• DESCRIPTION OF THE TASK:
Find every line in the records below that holds the word "computer", and copy it out.

• SOURCE INFORMATION:

===

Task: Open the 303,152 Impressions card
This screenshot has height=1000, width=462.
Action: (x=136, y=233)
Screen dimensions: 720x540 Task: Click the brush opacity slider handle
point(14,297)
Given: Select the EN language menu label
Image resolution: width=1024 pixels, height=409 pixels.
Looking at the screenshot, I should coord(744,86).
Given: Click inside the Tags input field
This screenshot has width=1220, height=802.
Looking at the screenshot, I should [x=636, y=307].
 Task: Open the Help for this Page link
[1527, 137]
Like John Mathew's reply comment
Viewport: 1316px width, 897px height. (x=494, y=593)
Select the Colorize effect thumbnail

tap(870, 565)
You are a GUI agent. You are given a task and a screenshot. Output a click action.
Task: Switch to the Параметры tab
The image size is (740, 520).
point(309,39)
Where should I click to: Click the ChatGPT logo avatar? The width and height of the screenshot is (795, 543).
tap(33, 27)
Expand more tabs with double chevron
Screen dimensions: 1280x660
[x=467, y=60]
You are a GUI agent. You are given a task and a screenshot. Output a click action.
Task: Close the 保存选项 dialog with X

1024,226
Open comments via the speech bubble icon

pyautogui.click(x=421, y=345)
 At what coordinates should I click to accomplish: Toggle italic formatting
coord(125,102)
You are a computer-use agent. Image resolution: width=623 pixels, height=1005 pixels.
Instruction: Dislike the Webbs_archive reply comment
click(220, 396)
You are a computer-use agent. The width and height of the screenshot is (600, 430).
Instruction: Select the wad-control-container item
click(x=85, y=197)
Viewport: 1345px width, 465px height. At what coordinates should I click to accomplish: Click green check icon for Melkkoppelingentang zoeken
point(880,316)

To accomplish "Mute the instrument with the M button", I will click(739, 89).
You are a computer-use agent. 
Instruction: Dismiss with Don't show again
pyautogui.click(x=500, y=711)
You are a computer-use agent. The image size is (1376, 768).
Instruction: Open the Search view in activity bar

===

• TASK RESULT:
You are a computer-use agent. Image resolution: width=623 pixels, height=1005 pixels.
You are a computer-use agent. The width and height of the screenshot is (600, 430).
You are a computer-use agent. 
You are a computer-use agent. The image size is (1376, 768).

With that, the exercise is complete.